Like the perfect couple, Paul Minnillo and Matt Mytro bring out the best in each other. The two chefs discovered they have great chemistry in the kitchen when Paul hired the younger guy last fall to fill the exec chef spot at Flour, his 9-month-old Moreland Hills restaurant. Evidence for what a good match-up this has proven to be is on the plates they’re sending out. Since the pair started cooking up a storm together, the hours have been extended to include lunch service, and I finally got there last week to sample some of what the new midday winter menu has to offer. If you’re short of time and don’t intend to read all the following paragraphs, let me give you the nutshell summary: Hurry up and go! The food’s marvelous.
The gray day was considerably brighter after the cara cara citrus salad arrived at the table. The mix of juicy red tinged slices of orange, slivers of white fennel and bright green pea tendrils dressed in a smoked tomato vinaigrette tasted as good as it looked. Same with a small skillet of sweet, meaty chorizo-stuffed dates wrapped in pancetta and surrounded by a smooth, thick roasted red pepper sauce. I loved the dried olives that dotted the chop salad and the choice of Moody blue, a delicate, lightly smoked cheese.
Manila clams and mussels are cooked in the pizza oven, and something wonderful happens to the shellfish in there. They come floating in a parmesan broth with bits of sausage and pickled fennel. It's really an outstanding dish, served with flat bread to soak up all the liquid. Another excellent and season-hearty dish is the Calabrian stew, made with Italian sausage, perfectly tender white beans, parsnips and braised pork shoulder. A paste made from Calabrian chiles, a small spicy pepper from the region, gives a slight and welcome bit of kick.

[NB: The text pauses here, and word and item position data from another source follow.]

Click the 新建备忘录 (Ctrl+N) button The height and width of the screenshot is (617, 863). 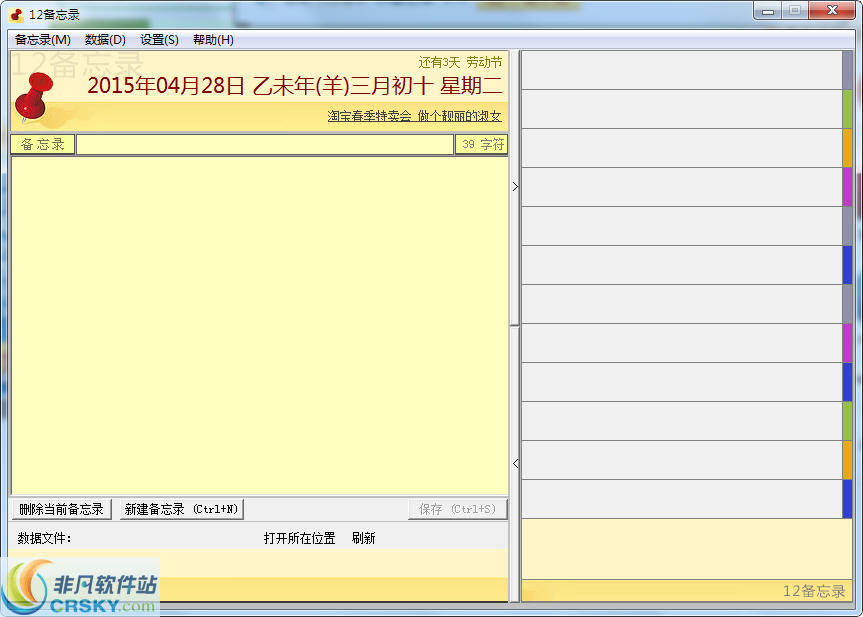coord(180,508)
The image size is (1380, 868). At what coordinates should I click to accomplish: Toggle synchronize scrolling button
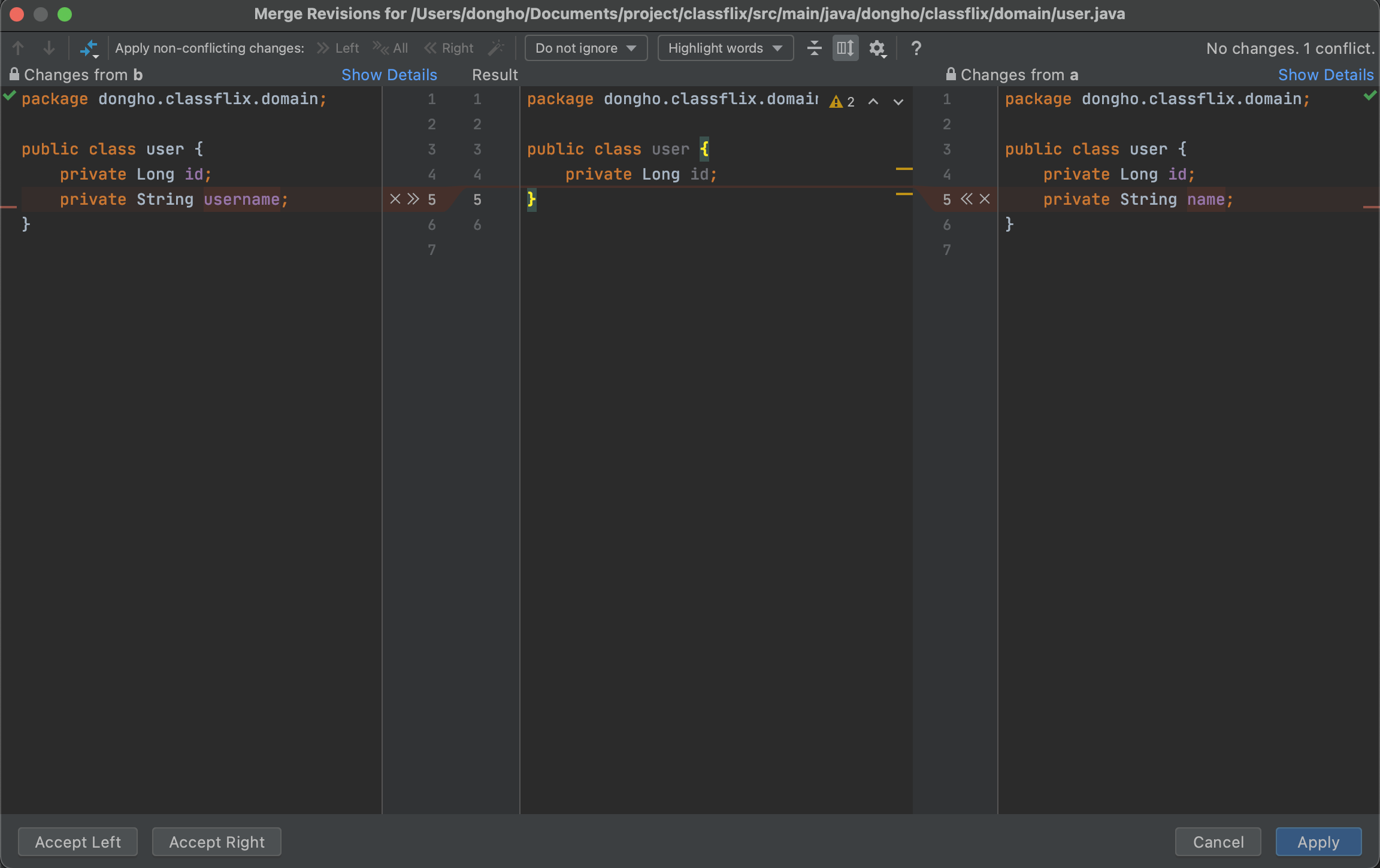[x=845, y=48]
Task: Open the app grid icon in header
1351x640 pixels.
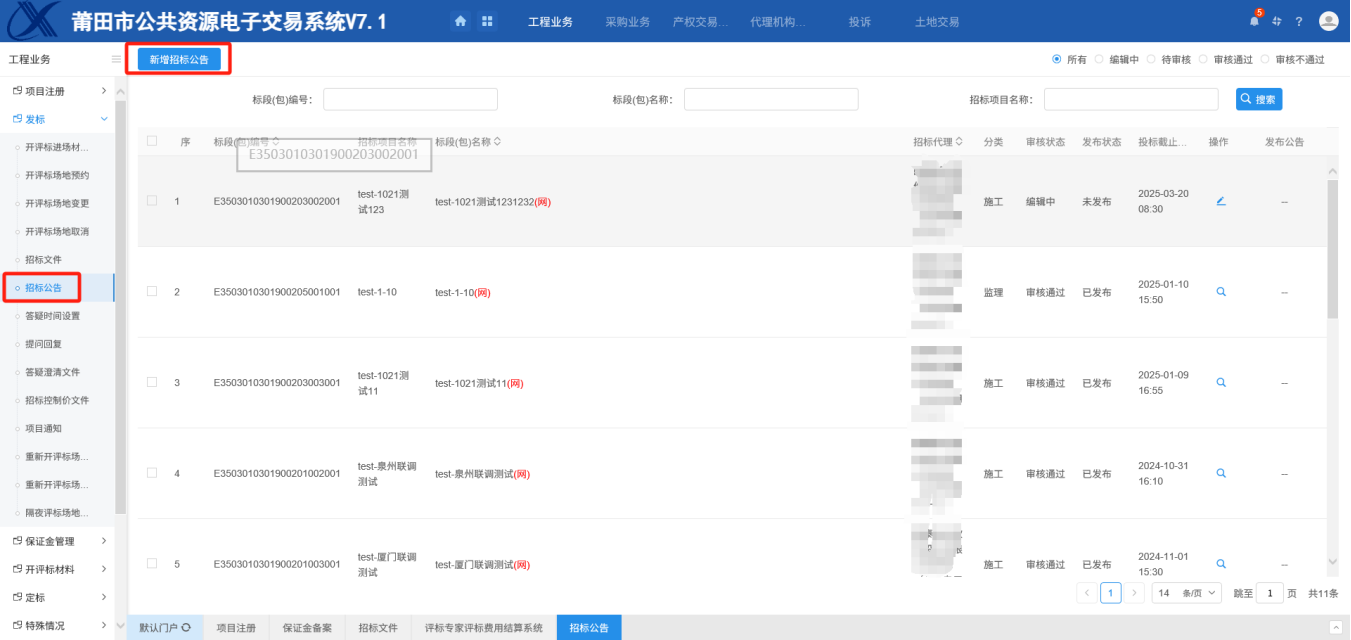Action: pyautogui.click(x=488, y=21)
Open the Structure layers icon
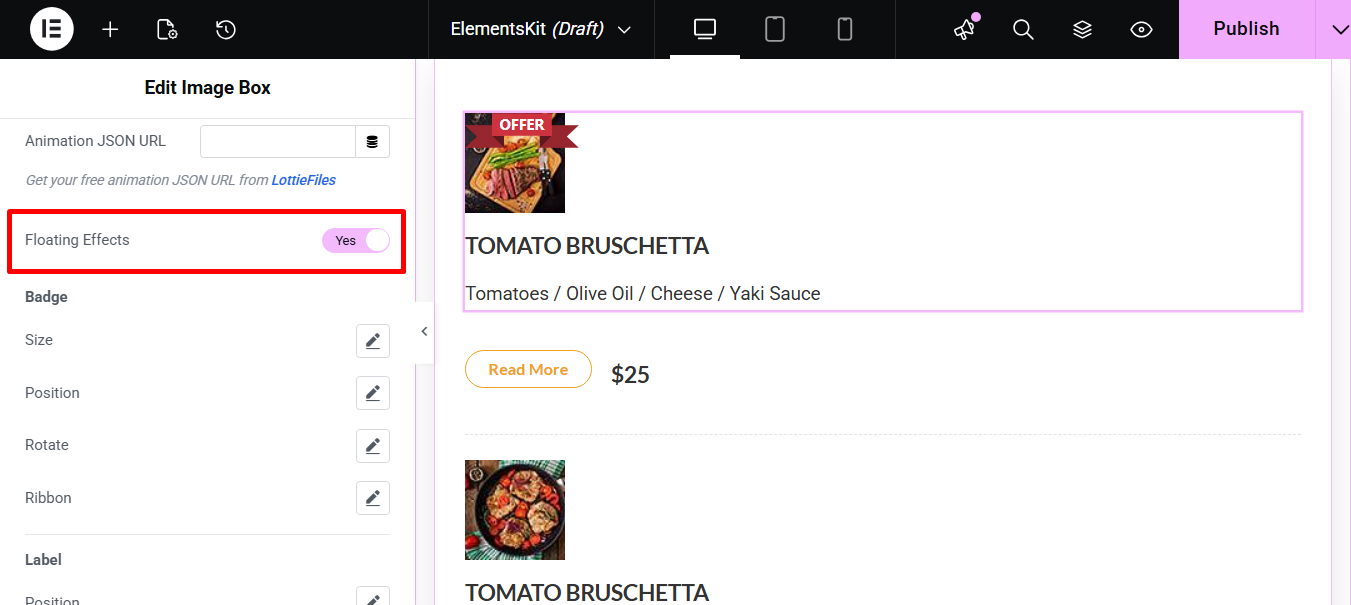The image size is (1351, 605). [x=1082, y=29]
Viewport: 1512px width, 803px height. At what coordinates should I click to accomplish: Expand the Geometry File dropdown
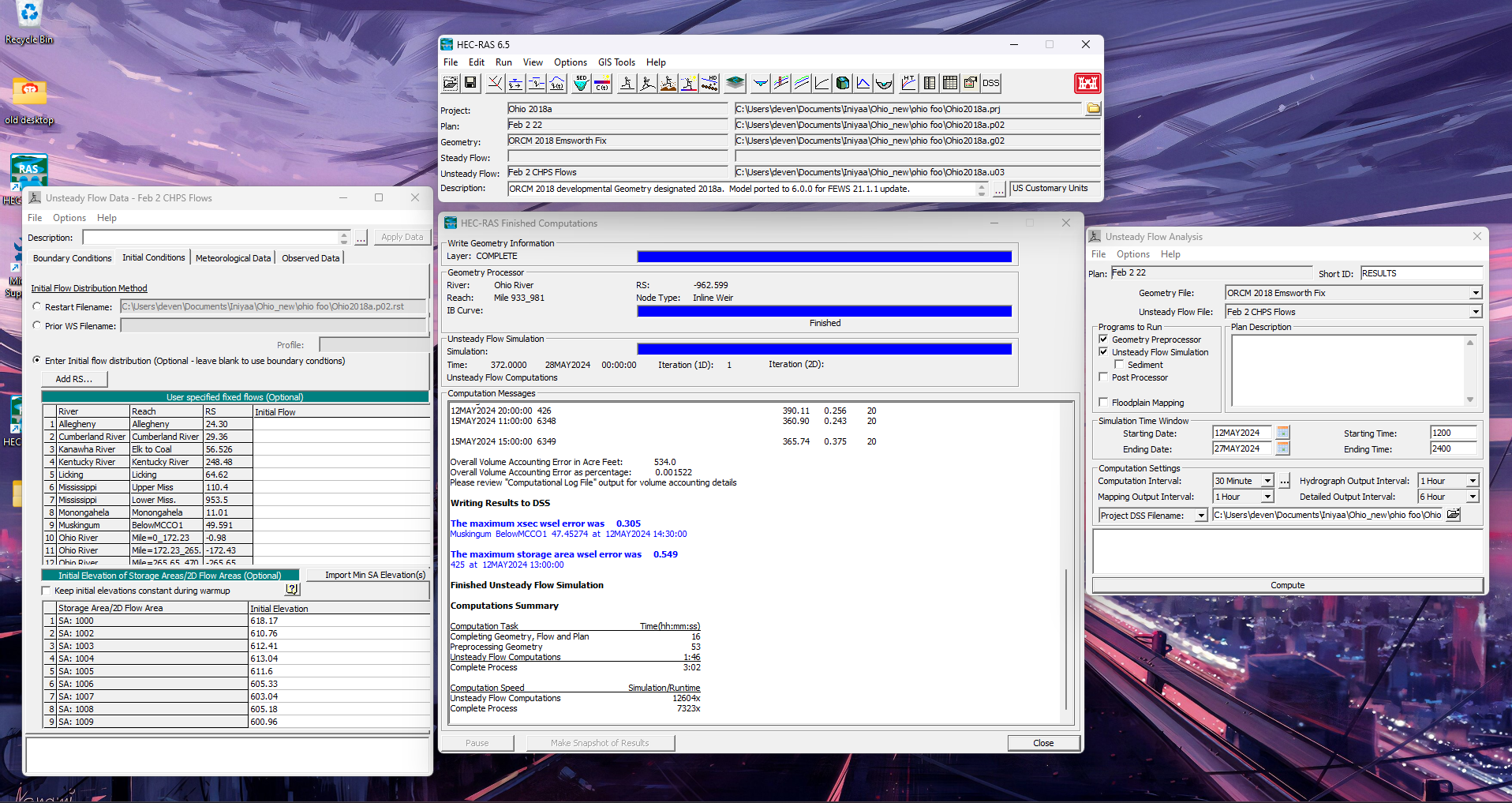click(x=1476, y=293)
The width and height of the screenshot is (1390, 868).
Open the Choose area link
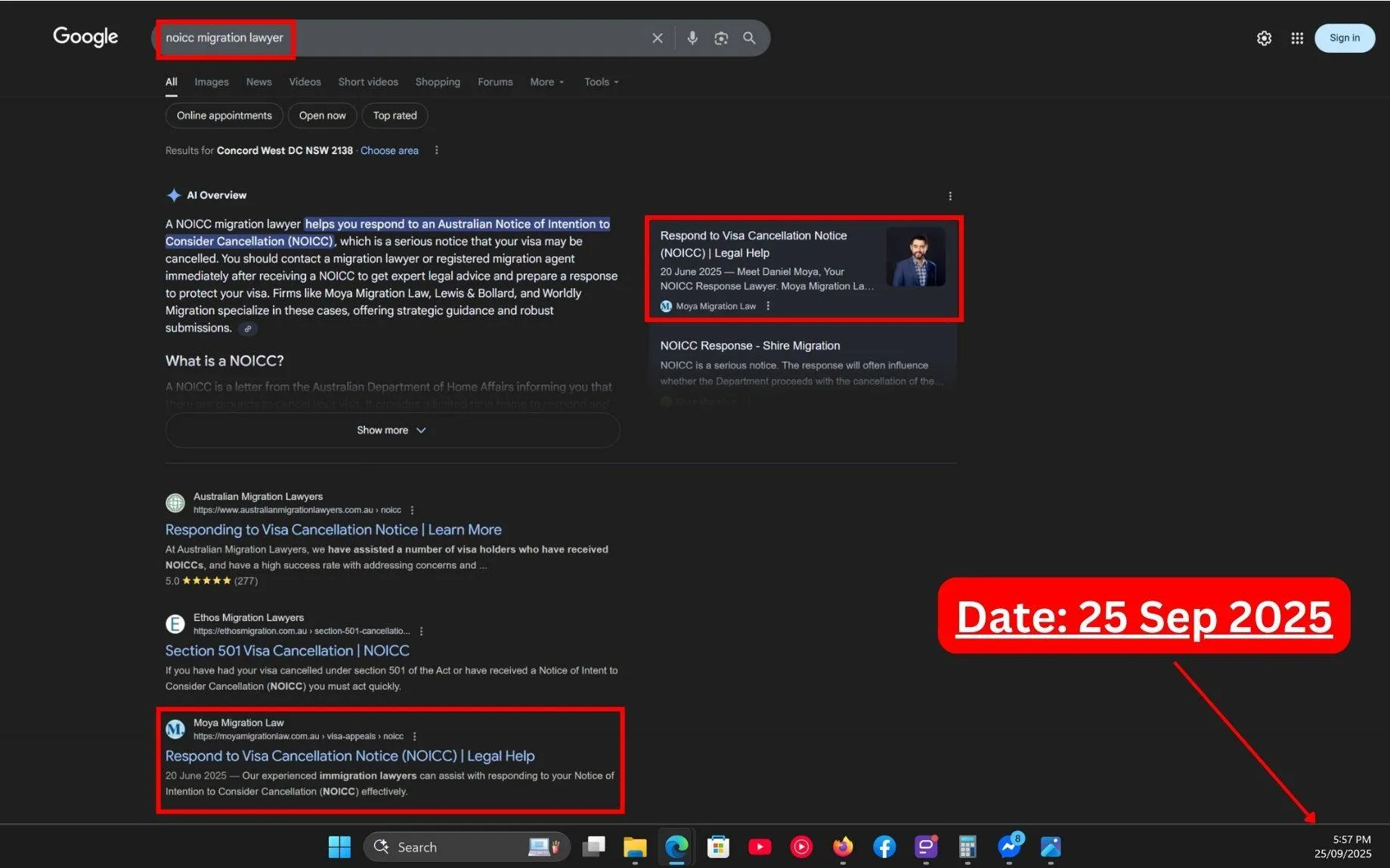[389, 150]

And then there are the paninis: warm sandwiches that are elevated to something extra special because of what goes into them. Pickled red onions interact deliciously with Minnillo’s sausage and smoked mozzarella. Italian mustard is a nice touch with the housemade mortadella.
But the version that truly had me sighing with pleasure was one made with shredded short ribs. They’re slow simmered, Mytro told me, in chocolate milk (really). He explained that the sugars caramelize as it tenderizes the meat. The result is ridiculously good. Then they tuck it between slices of toasted bread with pancetta, a fried egg and arugula. Bites. Of. Bliss.
I'm happy to report that for those unlikely to visit the restaurant during the day, a number of these items also make an appearance on the dinner menu. But some, like the paninis are lunch-only options. My advice: Take a sick day. It's not a lie. Because no doubt you'll leave Flour feeling much better than when you arrived.